------ TEXTAUSZUG ------
In Zusammenhang mit Luciens sozialer Einordnung ist das erste Zitat einer Sonate Beethovens von Bedeutung. Als Jean-Bernard Lucien zum ersten Mal zu dem jüdischen Schneider Horn bringt, ertönen bereits im Garten entfernt die ersten Takte von Beethovens im Jahre 1821 entstandener Klaviersonate Nr. 31 As-Dur op. 110, I. Satz (vgl. Abbildung 9.2).93

93 Ludwig van Beethoven: Sonate Nr. 31 As-Dur op. 110, hrsg. von Breitkopf und Härtel (= Ludwig van Beethovens Werke. Vollständig kritisch durchgesehene überall berechtigte Ausgabe, Serie 16: Sonaten für das Pianoforte, Bd. II. Leipzig o. J., S. 113.
------ BEREITGESTELLTES MATERIAL ------
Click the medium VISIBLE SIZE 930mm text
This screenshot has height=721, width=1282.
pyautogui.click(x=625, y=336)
------
------ BEREITGESTELLTES MATERIAL ------
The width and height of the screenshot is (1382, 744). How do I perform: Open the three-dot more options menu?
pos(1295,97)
------
● AUFGABENLISTE
(1) Gib den Abschnitt aus dem Textauszug zu Beethovens Sonate wörtlich wieder. Setze bei den Worten „In Zusammenhang mit“ ein und ende nach „o. J., S. 113.“.
(2) Schreibe den Textauszug über das Beethoven-Zitat und Luciens soziale Einordnung im Anschluss an seinen letzten Satz fort.

● GELÖSTE AUFGABEN
(1)
In Zusammenhang mit Luciens sozialer Einordnung ist das erste Zitat einer Sonate Beethovens von Bedeutung. Als Jean-Bernard Lucien zum ersten Mal zu dem jüdischen Schneider Horn bringt, ertönen bereits im Garten entfernt die ersten Takte von Beethovens im Jahre 1821 entstandener Klaviersonate Nr. 31 As-Dur op. 110, I. Satz (vgl. Abbildung 9.2).93

93 Ludwig van Beethoven: Sonate Nr. 31 As-Dur op. 110, hrsg. von Breitkopf und Härtel (= Ludwig van Beethovens Werke. Vollständig kritisch durchgesehene überall berechtigte Ausgabe, Serie 16: Sonaten für das Pianoforte, Bd. II. Leipzig o. J., S. 113.

(2)
Abbildung 9.2: L. v. Beethoven: Sonate Nr. 31 As-Dur op. 110, I. Satz


Es ist der zweite Teil des ersten Themas, ein geradezu »singender Anschlag«, eine elegisch strebende, begeistert aufschwingende Melodie über einer konventionellen Sechzehntelbegleitung. Als Lucien und Jean-Bernard sich dem Haus durch den Garten nähern, erklingen die ersten vier Takte dieser Melodie, die zusammen mit dem Gezwitscher der Vögel eine friedliche Idylle assoziiert. »Frühlings Erwachen« schwebte auch Wagner vor, als Liszt ihm op. 110 vorspielte.94

94 Paul Badura-Skoda/Jörg Demus: Die Klaviersonaten von Ludwig van Beethoven. Wiesbaden 1970, S. 202.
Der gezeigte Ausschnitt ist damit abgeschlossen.